In Savage v. NIC, Inc. 2009 WL 2259726 (D.Ariz. 2009) , Judge Teilborg explained the quantum of evidence necessary for a finding of harassment, as well as whether 15 U.S.C. § 1692e(4), which prohibits a debt collector from representing or implying  to a plaintiff that nonpayment will result in garnishment of wages unless such action is lawful and the debt collector intends to take such action, requires a current right to do so or prohibits explaining to the debtor the ultimate consequences of their actions.  As to the former, the Court explained:


The Court finds that Defendant’s conduct is not excluded, as a matter of law, from the characterization of language that the natural consequence of which is to abuse. See U.S. v. Central Adjustment Bureau, Inc., 667 F.Supp. 370, 396 (N.D.Tex.1986), aff ‘d as modified on other grounds, 823 F.2d 880 (5th Cir.1987) (finding that shouting is considered abusive behavior); Rutyna v. Collection Accounts Terminal, Inc., 478 F.Supp. 980 (D.Ill.1979) (finding that, where the tone of a communication was one of intimidation, the natural consequence was abuse). As the Court of Appeals for the Eleventh Circuit in Jeter v. Credit Bureau, Inc., 760 F.2d 1168, 1179 (11th Cir.1985) observed, “Ordinarily, whether conduct harasses, oppresses, or abuses will be a question for the jury.” Defendant’s argument that the statute does not apply to tone of voice fails because Defendant does not cite to any case law or legislative history to support the argument, the Court cannot find any case law to support it, and the Court finds that such an interpretation is contrary to one of the purposes of the statute “[t]hat every individual, whether or not he owes the debt, has a right to be treated in a reasonable or civil manner.”123 Cong. Rec. 10241 (1977).

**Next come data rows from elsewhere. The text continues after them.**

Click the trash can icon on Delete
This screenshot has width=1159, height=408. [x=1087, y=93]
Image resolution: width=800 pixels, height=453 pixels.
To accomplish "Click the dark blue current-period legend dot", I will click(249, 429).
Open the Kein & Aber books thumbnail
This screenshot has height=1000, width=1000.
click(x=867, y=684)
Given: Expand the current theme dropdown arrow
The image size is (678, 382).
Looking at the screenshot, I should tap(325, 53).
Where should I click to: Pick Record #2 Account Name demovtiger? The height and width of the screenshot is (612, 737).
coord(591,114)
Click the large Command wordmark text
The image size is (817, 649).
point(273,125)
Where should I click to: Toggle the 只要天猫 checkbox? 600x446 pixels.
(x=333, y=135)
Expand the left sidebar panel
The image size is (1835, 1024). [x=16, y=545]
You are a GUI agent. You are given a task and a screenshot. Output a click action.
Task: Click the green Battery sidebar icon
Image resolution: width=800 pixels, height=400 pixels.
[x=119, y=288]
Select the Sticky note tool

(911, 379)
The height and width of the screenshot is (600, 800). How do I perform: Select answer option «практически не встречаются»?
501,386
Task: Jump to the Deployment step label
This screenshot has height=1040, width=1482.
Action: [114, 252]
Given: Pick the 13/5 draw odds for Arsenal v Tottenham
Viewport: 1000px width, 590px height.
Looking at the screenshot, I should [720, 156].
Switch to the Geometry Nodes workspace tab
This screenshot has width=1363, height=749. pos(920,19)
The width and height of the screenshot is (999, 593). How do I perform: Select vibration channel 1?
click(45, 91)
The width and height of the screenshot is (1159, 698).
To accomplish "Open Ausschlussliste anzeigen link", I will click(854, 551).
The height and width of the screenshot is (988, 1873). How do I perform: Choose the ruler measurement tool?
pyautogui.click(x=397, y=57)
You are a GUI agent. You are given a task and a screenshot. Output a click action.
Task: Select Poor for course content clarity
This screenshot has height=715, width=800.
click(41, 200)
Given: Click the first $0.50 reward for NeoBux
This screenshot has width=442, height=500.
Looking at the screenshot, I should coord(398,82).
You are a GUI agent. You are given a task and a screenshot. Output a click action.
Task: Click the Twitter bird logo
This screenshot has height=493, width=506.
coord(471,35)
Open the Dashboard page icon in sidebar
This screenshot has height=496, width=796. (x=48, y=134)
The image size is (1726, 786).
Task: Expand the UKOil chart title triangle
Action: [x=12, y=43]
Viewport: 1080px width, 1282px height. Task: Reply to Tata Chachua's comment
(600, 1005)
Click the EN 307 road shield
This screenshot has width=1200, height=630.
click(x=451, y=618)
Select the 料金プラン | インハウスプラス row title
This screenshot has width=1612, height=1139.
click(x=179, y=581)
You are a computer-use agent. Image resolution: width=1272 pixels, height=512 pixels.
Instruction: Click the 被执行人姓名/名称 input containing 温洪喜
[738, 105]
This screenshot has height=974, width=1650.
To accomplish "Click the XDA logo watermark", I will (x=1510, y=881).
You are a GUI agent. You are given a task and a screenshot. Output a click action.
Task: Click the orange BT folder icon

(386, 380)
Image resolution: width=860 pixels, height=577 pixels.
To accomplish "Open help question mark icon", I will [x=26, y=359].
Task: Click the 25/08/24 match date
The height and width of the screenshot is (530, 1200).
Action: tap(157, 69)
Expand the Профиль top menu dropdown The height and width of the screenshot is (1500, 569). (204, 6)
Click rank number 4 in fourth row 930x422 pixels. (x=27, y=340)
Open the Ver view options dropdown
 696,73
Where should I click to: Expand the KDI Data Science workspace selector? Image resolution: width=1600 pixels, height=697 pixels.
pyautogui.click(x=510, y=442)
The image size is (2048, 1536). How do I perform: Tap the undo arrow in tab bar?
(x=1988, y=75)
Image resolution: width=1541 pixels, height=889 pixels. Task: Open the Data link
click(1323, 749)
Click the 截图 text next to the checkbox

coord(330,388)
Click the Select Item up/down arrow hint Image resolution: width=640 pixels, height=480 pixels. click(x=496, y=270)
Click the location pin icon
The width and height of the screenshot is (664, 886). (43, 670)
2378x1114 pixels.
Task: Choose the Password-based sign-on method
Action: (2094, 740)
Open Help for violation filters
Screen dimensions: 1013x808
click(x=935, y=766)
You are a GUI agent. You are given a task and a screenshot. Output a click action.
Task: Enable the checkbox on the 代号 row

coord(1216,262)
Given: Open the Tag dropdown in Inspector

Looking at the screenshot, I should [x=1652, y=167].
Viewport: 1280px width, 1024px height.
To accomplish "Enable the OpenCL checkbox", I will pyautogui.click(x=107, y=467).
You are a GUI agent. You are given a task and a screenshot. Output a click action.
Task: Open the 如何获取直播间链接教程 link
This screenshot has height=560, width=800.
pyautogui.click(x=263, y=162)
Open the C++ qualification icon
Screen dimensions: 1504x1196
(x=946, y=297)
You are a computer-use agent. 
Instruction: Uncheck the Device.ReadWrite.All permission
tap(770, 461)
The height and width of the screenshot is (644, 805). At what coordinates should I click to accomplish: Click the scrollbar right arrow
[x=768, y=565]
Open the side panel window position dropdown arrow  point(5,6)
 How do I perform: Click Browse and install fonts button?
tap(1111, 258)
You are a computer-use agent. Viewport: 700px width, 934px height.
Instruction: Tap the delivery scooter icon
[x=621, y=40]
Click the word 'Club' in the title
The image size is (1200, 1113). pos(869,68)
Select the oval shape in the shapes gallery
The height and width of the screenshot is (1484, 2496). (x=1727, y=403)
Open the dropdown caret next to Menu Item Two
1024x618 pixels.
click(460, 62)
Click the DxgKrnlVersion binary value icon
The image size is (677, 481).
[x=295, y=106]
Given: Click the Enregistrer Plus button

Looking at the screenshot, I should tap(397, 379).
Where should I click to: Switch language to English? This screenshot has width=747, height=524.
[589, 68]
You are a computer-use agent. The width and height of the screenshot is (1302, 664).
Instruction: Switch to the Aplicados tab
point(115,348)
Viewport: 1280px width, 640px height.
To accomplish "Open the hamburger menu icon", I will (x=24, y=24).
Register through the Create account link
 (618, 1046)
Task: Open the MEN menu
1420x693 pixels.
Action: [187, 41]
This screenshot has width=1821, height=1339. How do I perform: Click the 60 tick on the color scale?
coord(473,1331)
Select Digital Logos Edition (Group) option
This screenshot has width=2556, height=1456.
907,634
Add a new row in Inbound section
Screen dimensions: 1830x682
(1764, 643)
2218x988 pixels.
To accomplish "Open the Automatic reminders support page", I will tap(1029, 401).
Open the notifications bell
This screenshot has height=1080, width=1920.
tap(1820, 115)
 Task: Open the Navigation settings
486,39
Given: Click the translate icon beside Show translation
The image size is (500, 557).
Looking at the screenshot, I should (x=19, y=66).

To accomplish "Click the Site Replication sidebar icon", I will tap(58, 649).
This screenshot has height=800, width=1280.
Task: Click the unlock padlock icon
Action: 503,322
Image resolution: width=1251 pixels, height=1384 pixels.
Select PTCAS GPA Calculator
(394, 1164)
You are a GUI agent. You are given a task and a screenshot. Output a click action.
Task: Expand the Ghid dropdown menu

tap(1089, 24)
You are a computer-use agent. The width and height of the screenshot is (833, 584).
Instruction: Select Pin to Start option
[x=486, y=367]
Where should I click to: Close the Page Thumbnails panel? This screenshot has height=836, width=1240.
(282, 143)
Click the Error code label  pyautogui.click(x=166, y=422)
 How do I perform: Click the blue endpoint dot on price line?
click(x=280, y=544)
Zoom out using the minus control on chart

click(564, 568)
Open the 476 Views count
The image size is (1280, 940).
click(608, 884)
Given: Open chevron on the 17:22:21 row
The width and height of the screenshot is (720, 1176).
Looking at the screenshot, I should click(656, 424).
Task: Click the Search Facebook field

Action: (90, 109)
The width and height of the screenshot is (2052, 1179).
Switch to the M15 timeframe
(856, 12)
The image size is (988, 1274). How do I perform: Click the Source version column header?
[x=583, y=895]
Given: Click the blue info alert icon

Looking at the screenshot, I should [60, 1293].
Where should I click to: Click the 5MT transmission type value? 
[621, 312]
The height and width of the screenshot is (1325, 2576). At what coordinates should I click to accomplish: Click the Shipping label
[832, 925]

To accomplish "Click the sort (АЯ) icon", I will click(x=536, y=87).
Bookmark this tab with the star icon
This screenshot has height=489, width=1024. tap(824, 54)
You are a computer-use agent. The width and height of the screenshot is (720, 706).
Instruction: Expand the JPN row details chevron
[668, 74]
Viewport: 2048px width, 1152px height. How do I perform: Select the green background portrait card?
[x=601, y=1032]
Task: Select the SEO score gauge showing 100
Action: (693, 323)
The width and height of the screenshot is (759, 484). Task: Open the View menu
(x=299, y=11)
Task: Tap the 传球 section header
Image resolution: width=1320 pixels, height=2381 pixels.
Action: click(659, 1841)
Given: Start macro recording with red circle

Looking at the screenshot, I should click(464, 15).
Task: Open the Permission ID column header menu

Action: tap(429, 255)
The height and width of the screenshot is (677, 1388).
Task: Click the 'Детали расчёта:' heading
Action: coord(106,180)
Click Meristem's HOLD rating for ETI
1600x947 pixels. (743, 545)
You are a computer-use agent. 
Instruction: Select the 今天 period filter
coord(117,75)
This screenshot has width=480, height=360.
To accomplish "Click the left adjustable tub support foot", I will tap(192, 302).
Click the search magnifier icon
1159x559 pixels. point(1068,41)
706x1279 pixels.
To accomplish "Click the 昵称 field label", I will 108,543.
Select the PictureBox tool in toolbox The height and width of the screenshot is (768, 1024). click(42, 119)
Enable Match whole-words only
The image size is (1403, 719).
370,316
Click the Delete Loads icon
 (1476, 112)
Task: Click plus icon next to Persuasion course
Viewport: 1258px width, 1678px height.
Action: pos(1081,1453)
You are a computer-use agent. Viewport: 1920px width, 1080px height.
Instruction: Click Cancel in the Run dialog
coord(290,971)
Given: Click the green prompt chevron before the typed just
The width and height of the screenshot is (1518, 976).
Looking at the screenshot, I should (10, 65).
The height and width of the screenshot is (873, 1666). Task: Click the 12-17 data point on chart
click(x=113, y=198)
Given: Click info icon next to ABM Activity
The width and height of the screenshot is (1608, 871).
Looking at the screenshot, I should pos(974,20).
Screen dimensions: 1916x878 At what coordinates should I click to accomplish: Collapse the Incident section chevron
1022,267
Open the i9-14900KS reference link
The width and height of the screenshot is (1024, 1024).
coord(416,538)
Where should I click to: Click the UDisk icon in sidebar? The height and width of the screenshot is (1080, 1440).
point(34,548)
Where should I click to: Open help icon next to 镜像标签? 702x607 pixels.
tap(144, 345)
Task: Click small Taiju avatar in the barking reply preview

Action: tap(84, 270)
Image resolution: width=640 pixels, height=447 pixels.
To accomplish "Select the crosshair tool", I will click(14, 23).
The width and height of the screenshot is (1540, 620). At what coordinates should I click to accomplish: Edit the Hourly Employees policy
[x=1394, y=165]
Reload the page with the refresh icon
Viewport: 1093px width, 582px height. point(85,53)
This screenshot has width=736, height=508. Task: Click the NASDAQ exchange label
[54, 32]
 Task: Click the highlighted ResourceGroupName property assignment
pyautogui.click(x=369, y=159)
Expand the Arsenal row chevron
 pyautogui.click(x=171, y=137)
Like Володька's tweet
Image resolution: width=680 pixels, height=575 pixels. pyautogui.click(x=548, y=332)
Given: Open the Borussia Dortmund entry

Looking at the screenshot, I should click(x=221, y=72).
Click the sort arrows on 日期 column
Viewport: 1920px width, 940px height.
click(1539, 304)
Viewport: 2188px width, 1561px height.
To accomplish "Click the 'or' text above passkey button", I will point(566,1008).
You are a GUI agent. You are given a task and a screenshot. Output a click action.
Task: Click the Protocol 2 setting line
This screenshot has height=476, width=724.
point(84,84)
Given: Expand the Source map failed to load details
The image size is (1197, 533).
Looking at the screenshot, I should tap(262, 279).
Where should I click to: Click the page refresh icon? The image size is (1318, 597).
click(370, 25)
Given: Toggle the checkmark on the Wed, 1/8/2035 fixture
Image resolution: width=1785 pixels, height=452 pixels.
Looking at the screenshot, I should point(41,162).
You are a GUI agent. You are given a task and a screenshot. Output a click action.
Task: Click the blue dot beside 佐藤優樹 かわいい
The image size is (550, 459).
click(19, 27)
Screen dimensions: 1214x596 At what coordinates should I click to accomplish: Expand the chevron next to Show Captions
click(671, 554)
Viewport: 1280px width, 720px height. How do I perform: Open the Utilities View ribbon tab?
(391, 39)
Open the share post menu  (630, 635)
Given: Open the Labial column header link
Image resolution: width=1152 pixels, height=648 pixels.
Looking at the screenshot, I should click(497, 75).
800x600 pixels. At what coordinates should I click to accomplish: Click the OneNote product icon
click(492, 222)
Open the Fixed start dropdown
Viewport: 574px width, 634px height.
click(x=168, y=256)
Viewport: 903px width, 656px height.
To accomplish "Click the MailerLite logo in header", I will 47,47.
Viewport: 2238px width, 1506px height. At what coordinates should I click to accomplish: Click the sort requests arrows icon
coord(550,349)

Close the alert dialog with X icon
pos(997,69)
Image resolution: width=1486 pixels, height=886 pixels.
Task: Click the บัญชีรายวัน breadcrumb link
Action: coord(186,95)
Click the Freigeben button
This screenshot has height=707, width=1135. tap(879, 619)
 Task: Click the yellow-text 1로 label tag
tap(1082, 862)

As to the latter, Judge Teilborg explained: 


Given the protectionist nature of the FDCPA, the Court interprets the statute to mean that garnishment of wages must be a legal recourse at the moment that the representation is made.  Under Arizona law, wages cannot be garnished until after a party in an action has been awarded a money judgment and has submitted an application for a writ of garnishment. SeeA.R.S. § 12-1598.04. Defendant acknowledged this fact in his deposition. (Dep. of Nemerovsky at 24:16-25:6.) Because Defendant had not procured a judgment at the time of the alleged representation, the garnishment of wages was an illegal action. Even though the Court finds that, in this case, garnishment of wages would be an illegal action as a matter of law, the Court declines to award Plaintiffs with summary judgment because, after careful review of the depositions, the Court finds that a genuine issue of material fact remains as to whether Defendant made any such representation. Defendant states in his deposition that he does not recall referencing wage garnishment in the September 18 phone call. (Dep. of Nemerovsky at 24:14-16.)   FN2. The Court, however, limits this interpretation to cases where creditors lead debt-ors to believe that garnishment of wages will result and where such action is not immediately legal. The Court takes no position on whether it would be lawful for a creditor to inform a debtor that wages may be garnished in the event that the creditor seeks and obtains a judgment.